Genetic Link Determining the Maternal-Fetal Circulation of Vitamin D.

Aparna Sampathkumar,Neerja Karnani,Peter D Gluckman,Karen M Tan,Adaikalavan Ramasamy,Yap Seng Chong,Mary F F Chong,Li Chen,Keith M Godfrey,Fabian Yap

doi:10.3389/fgene.2021.721488

Abstract

Vitamin D is an essential micronutrient whose demand is heightened during pregnancy to support the growth of the fetus. Furthermore, the fetus does not produce vitamin D and hence relies exclusively on the supply of maternal vitamin D through the placenta. Vitamin D inadequacy is linked with pregnancy complications and adverse infant outcomes. Hence, early predictive markers of vitamin D inadequacy such as genetic vulnerability are important to both mother and offspring. In this multi-ethnic Asian birth cohort study, we report the first genome-wide association analysis (GWAS) of maternal and fetal vitamin D in circulation. For this, 25-hydroxyvitamin D (25OHD) was measured in the antenatal blood of mothers during mid gestation (n=942), and the cord blood of their offspring at birth (n=812). Around ~7 million single nucleotide polymorphisms (SNPs) were regressed against 25OHD concentrations to identify genetic risk variants. About 41% of mothers had inadequate 25OHD (≤75nmol/L) during pregnancy. Antenatal 25OHD was associated with ethnicity [Malay (Β=−22.32nmol/L, p=2.3×10−26); Indian (Β=−21.85, p=3.1×10−21); reference Chinese], age (Β=0.47/year, p=0.0058), and supplement intake (Β=16.47, p=2.4×10−13). Cord blood 25OHD highly correlated with antenatal vitamin D (r=0.75) and was associated with ethnicity [Malay (Β=−4.44, p=2.2×10−7); Indian (Β=−1.99, p=0.038); reference Chinese]. GWAS analysis identified rs4588, a missense variant in the group-specific component (GC) gene encoding vitamin D binding protein (VDBP), and its defining haplotype, as a risk factor for low antenatal (Β=−8.56/T-allele, p=1.0×10−9) and cord blood vitamin D (Β=−3.22/T-allele, p=1.0×10−8) in all three ethnicities.
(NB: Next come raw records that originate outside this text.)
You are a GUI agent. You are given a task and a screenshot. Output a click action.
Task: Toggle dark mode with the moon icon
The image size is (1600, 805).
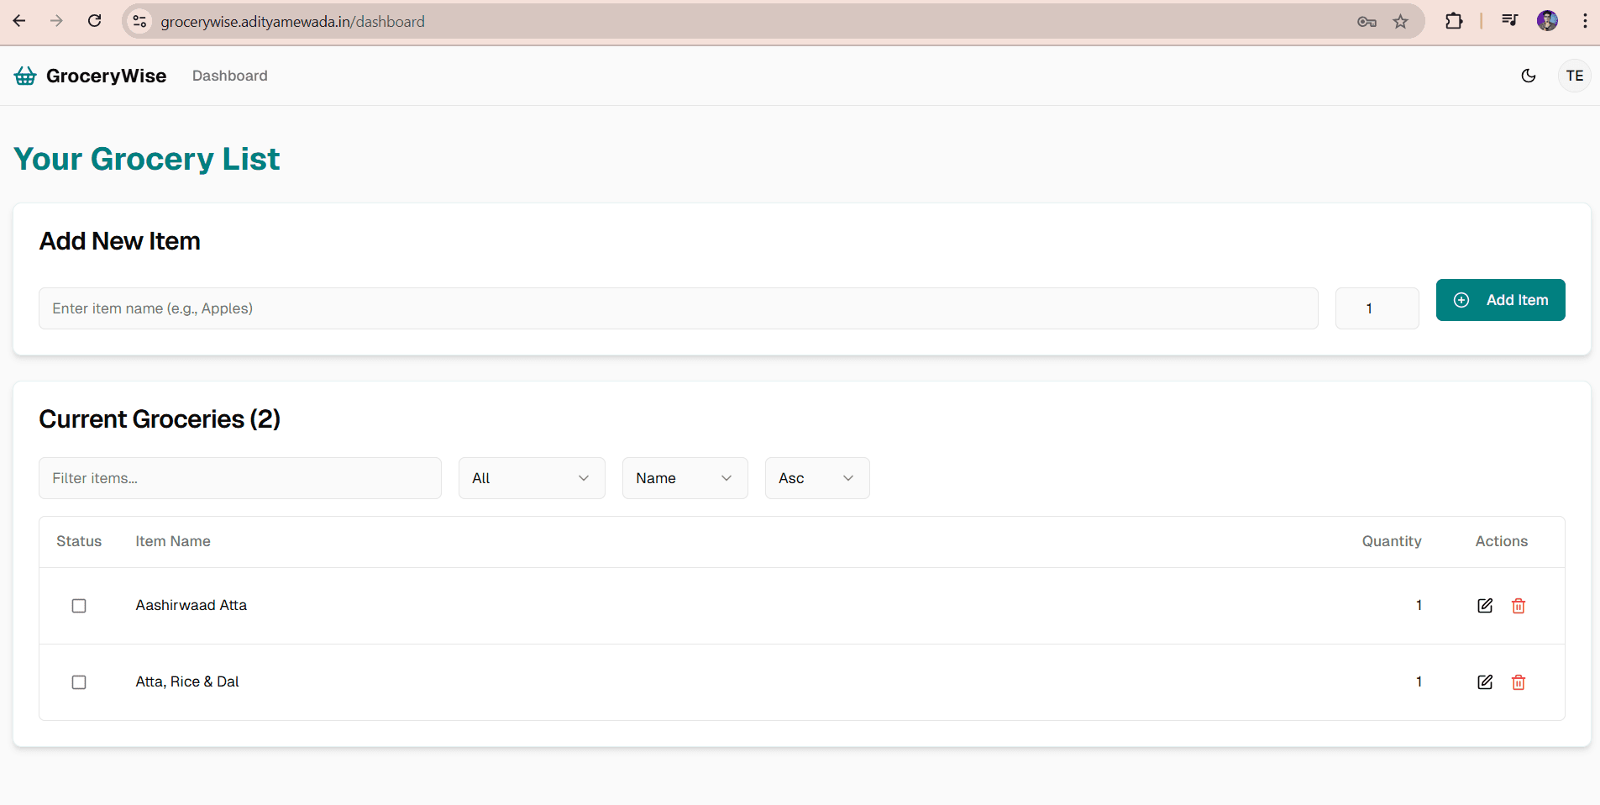point(1528,76)
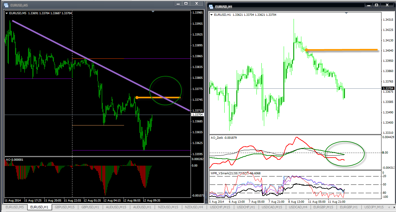Open the USDCAD,H4 chart tab

[x=297, y=207]
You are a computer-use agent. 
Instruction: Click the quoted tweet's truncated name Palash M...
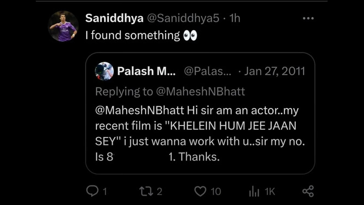click(x=146, y=71)
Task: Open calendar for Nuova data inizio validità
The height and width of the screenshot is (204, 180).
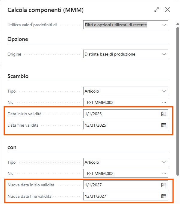Action: pyautogui.click(x=164, y=185)
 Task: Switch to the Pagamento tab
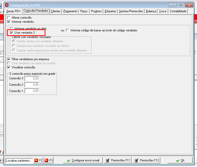point(70,11)
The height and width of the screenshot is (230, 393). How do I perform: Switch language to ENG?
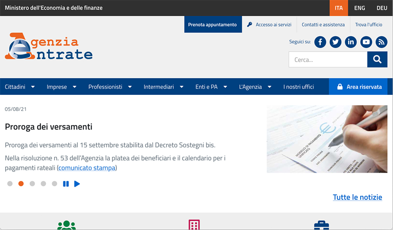click(x=360, y=8)
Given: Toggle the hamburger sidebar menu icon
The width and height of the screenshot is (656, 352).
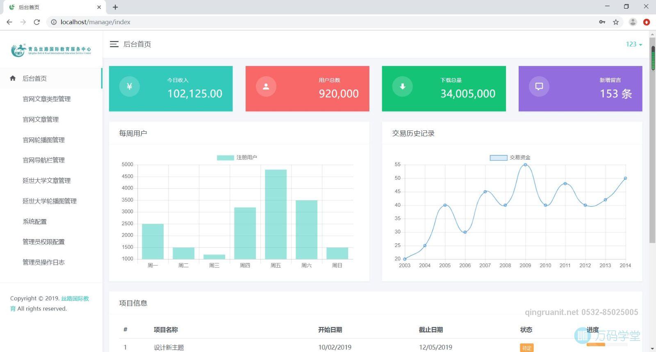Looking at the screenshot, I should click(114, 44).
We also discovered a novel association in a SNP downstream of CYP2J2 (rs10789082), a gene involved in 25-hydroxylation of vitamin D, with vitamin D in pregnant women (Β=−7.68/G-allele, p=1.5×10−8), but not their offspring. As the prevention and early detection of suboptimal vitamin D levels are of profound importance to both mother and offspring’s health, the genetic risk variants identified in this study allow risk assessment and precision in early intervention of vitamin D deficiency.

Highlights

Vitamin D is a steroid hormone that plays an important role in calcium homeostasis and metabolic pathways, and is linked with multiple human health outcomes (Theodoratou et al, 2014)
We discovered a novel association in a single nucleotide polymorphisms (SNPs) downstream of CYP2J2, a gene involved in 25-hydroxylation of vitamin D, with vitamin D in pregnant women (Β = −7.68/Gallele, p = 1.5 × 10−8), but not their offspring
We investigate the epidemiological and genetic risk factors associated with antenatal and cord blood vitamin D concentrations

Summary

Introduction

Vitamin D is a steroid hormone that plays an important role in calcium homeostasis and metabolic pathways, and is linked with multiple human health outcomes (Theodoratou et al, 2014). The most abundant form of vitamin D is vitamin D3 (cholecalciferol), which is synthesized in the skin by exposure of 7-dehydrocholesterol to UV B radiation from sun. After synthesis in the skin or consumption through diet, vitamin D circulates in the bloodstream and is rapidly converted to 25-hydroxycholecalciferol (25OHD) by cytochrome P450 (CYP) enzyme in the liver. Subsequent 1-hydroxylation in the kidney converts 25-hydroxycholecalciferol to the active metabolite 1,25-dihydroxycholecalciferol [1,25(OH)2D]. Vitamin D binding protein (VDBP) is the principal transporter of vitamin D and its metabolites in the blood stream and helps mobilize them to their target tissues. Many tissues express the vitamin D receptor (VDR), which binds to 1,25(OH)2D and heterodimerises with the retinoic X receptor (RXR) to form a transcription factor. Since RXR is involved in cell proliferation, differentiation, and organogenesis, it plays a critical role in pregnancy and fetal development (Szanto et al, 2004)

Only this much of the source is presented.